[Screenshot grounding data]

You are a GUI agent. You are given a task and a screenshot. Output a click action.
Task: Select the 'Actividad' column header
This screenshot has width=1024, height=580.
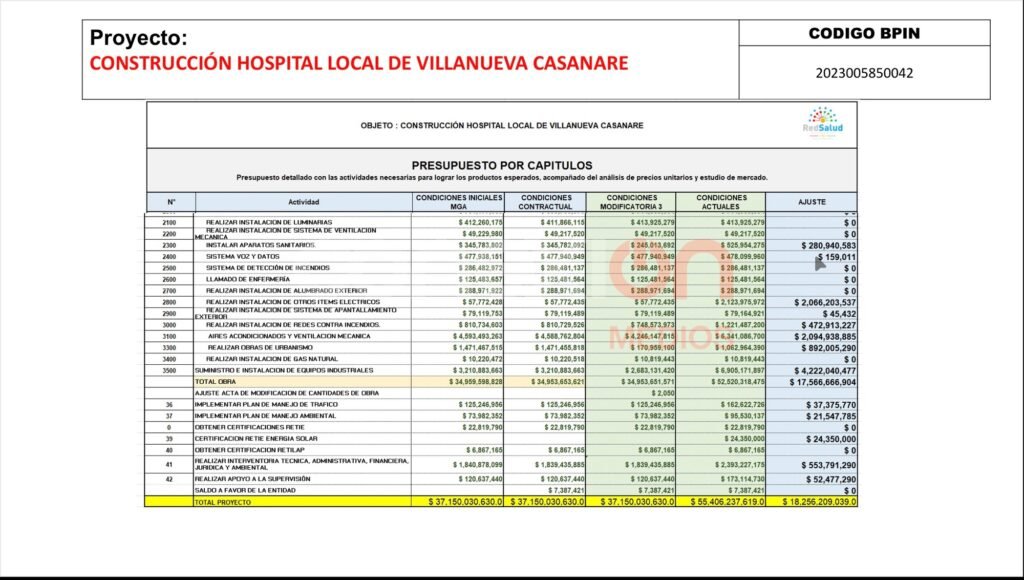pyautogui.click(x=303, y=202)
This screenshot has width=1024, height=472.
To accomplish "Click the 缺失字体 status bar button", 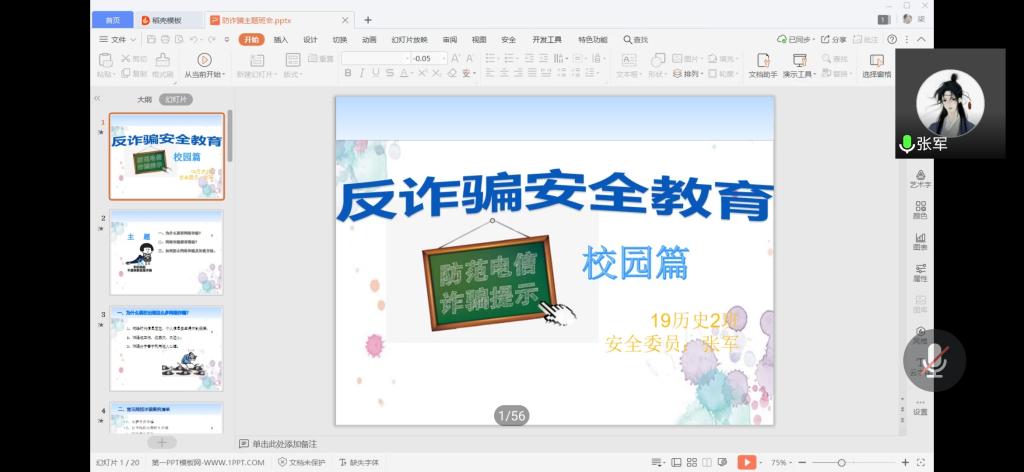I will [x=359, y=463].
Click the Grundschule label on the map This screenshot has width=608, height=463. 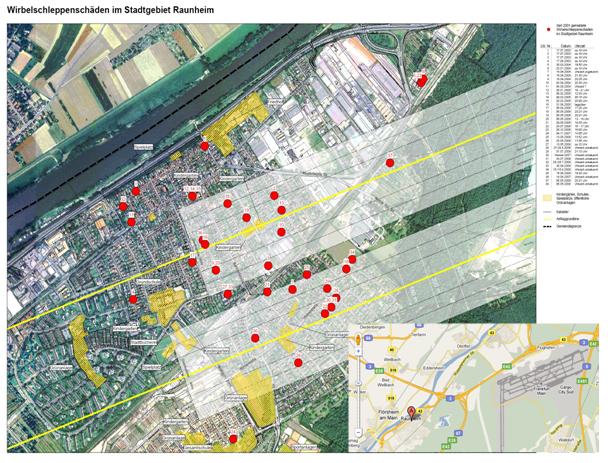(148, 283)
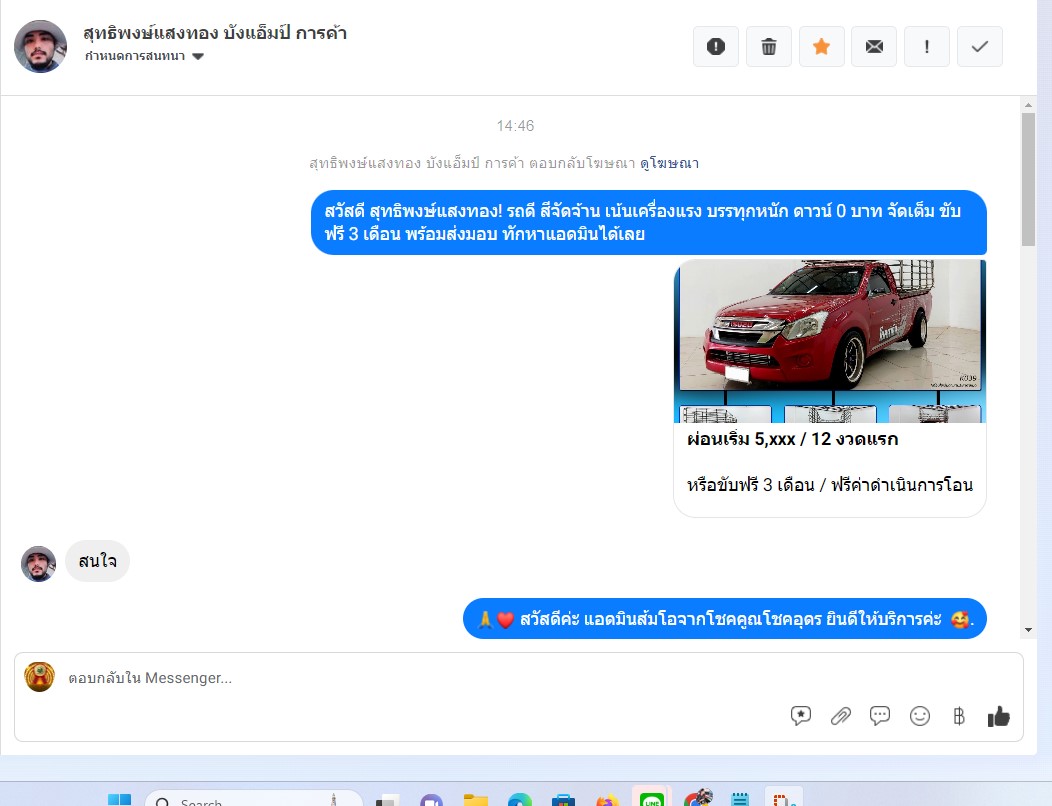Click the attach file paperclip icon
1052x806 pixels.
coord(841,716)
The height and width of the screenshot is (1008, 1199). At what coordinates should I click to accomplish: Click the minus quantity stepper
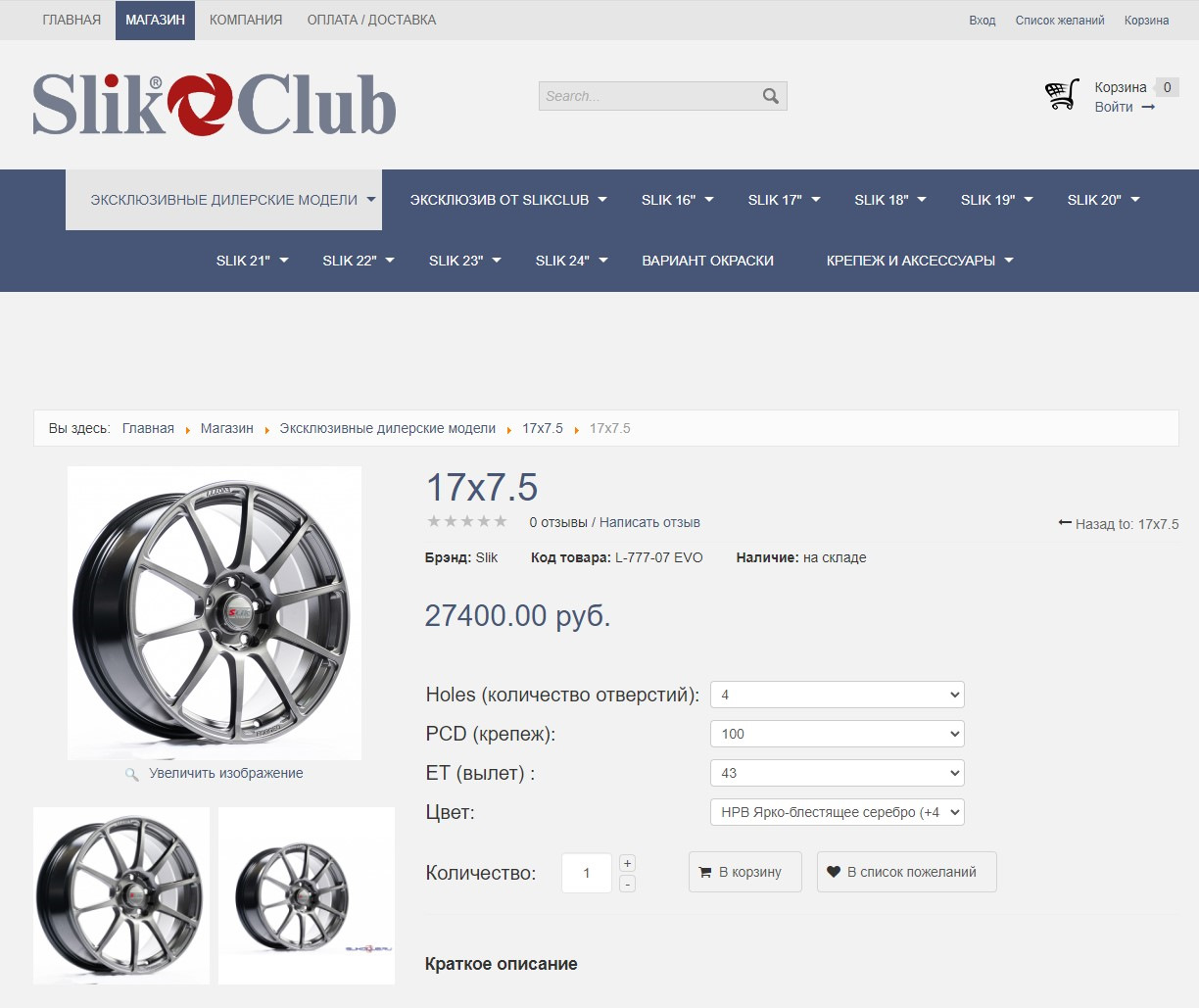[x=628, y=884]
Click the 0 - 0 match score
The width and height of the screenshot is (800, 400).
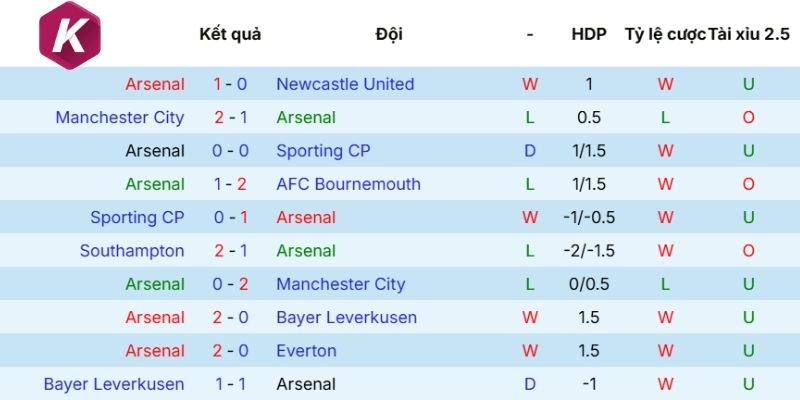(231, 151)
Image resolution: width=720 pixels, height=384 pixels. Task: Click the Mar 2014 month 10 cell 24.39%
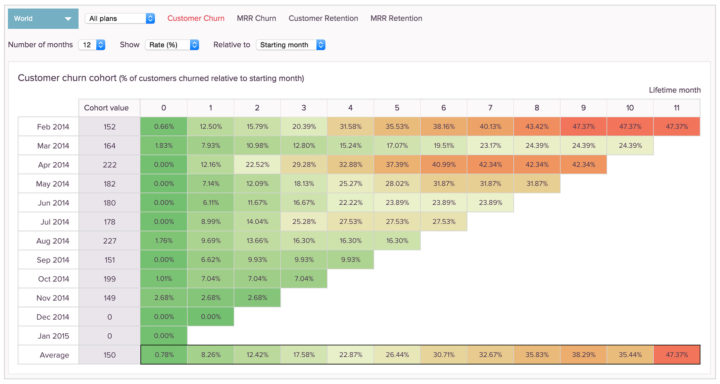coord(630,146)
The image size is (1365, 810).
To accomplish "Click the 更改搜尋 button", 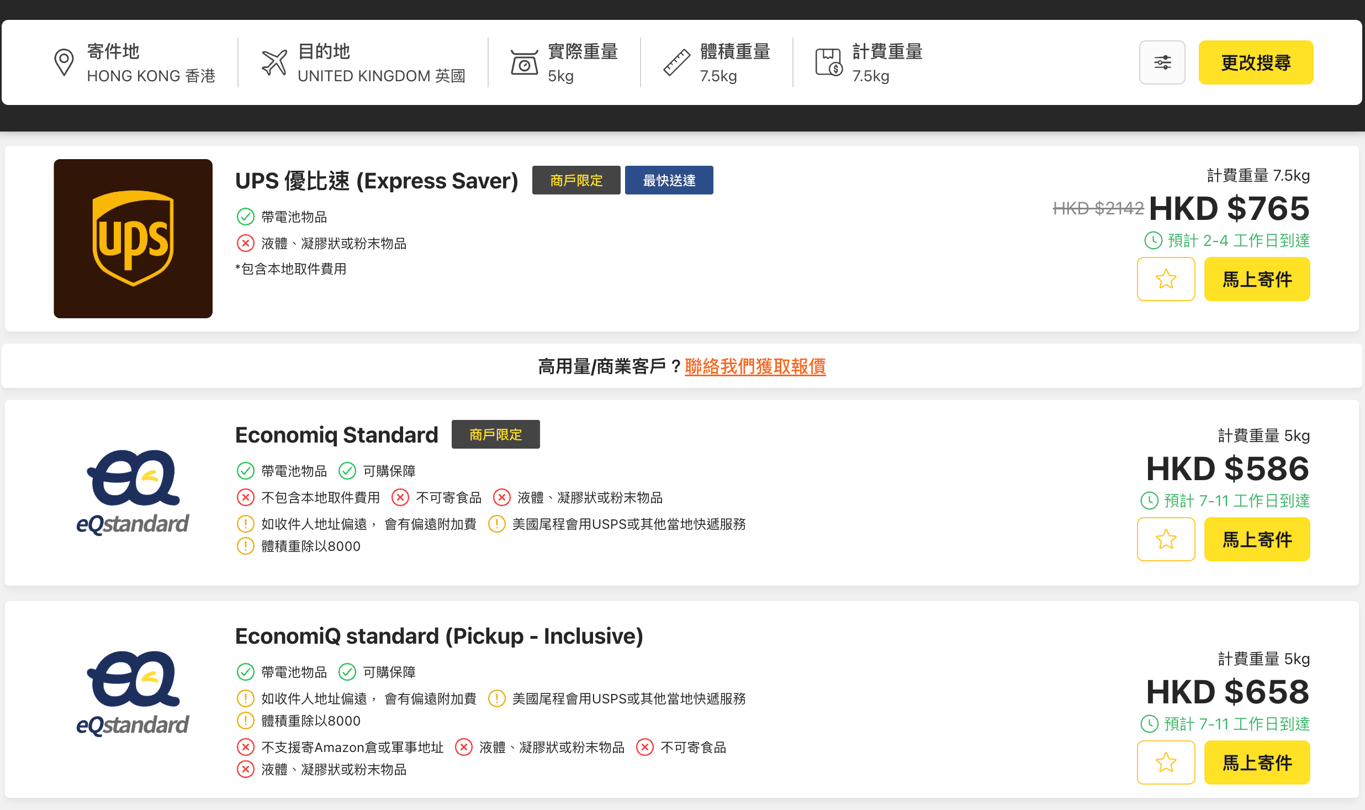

▶ THE TASK
Give again, please, precisely the lines that begin the records and run through the line with "This screenshot has width=1024, height=472." in it, keeping both end lines and dropping any pictures.

▶ EXERCISE RESPONSE
You are a GUI agent. You are given a task and a screenshot. Output a click action.
Task: Select the 'Actividad' column header
This screenshot has width=1024, height=580.
pyautogui.click(x=303, y=202)
This screenshot has width=1024, height=472.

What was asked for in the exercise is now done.